_TEXT SEGMENT_
Cisco Telepresence



Rather than starting off with a set of technologies and then figuring out what it could build, Cisco took the opposite approach. Cisco decided that the time was right for telepresence, but rather than integrating off-the-shelf components, Cisco decided to build the system from the ground up. Taking a blank sheet of paper, a small group of engineers and executives at Cisco with many years of experience in video conferencing, IP Telephony, video and audio codec technology, and networking gathered together to define a set of requirements that would become the tenets used to design and build the Cisco TelePresence solution.


The first guiding principle of Cisco TelePresence was that the experience was paramount. It demanded an experience that was so lifelike and realistic that users would literally forget that they weren’t actually in the same room together. Cisco was so captivated by this idea, it created the mantra, “It’s All About the Experience,” and posted this mantra all over the hallways of the building it worked in. If the technology could not be made to deliver this level of quality at a reasonable price and bandwidth rate, then forget it, it wouldn’t build it.

_DATA LINES_
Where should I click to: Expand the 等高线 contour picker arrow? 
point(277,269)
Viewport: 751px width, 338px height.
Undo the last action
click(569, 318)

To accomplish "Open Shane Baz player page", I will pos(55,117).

---

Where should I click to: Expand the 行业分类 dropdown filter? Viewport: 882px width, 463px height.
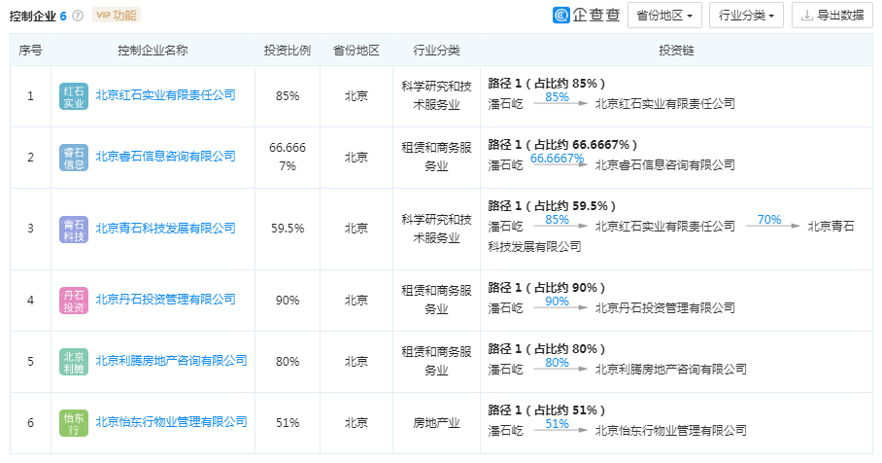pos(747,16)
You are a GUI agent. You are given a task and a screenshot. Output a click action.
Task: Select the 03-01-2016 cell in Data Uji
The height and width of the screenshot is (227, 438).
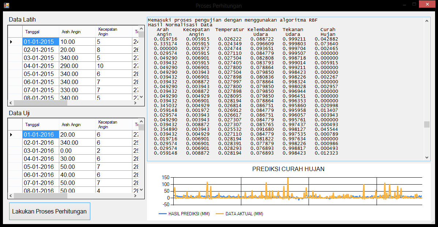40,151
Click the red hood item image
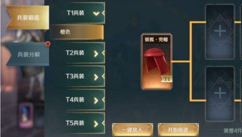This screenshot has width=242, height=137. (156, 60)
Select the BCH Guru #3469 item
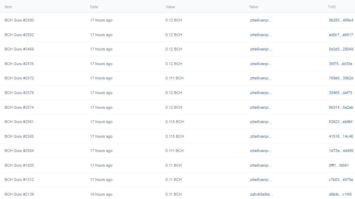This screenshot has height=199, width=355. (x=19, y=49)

---

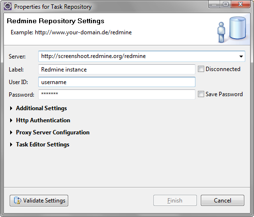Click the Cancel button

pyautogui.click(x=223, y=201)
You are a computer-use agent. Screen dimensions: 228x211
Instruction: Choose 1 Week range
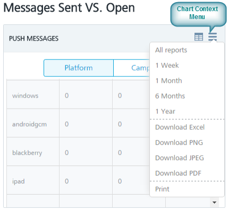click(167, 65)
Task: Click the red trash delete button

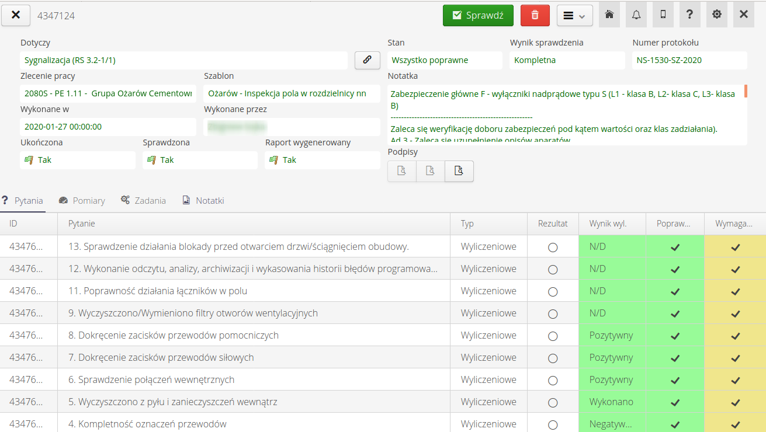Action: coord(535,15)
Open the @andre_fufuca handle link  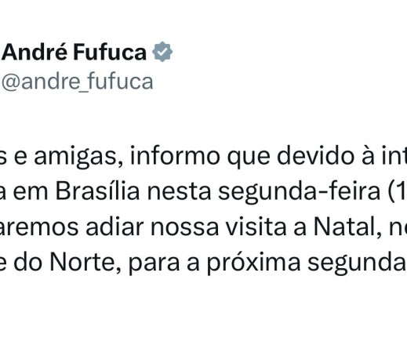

_WHAT THE TASK REQUIRES_
Write a continuation of the passage on the design of Cisco TelePresence, beginning after its final sentence. The lines are not relevant to the work that follows.

_TASK RESPONSE_
The second guiding principle was that the system had to be so incredibly easy to schedule and use that literally anyone could do it. It had to completely do away with all the complicated user interfaces, remote controls, and dialing schemes of traditional video conferencing and would not require a help desk technician or a technically savvy user to set up and create a meeting. In fact, it made a conscious effort to purposely avoid adding in a lot of features, buttons, and nerd-knobs that video conferencing systems have, and focused on simplicity so dramatically that it reduced the entire user experience of initiating a Cisco TelePresence meeting down to a single button, which it coined, “One Button to Push.”


The third guiding principle was that the solution had to be utterly reliable. It had to work every single time, time after time after time. Only then would users trust it enough to actually use it; in fact, they would come to rely upon it, which in turn would drive high usage levels and deliver a true return on investment.


These three guiding principles, Quality, Simplicity, and Reliability, became the foundation from which all other design requirements would be based. From there, the team embarked on a journey to go and build, from the ground up, an experience that would deliver those attributes.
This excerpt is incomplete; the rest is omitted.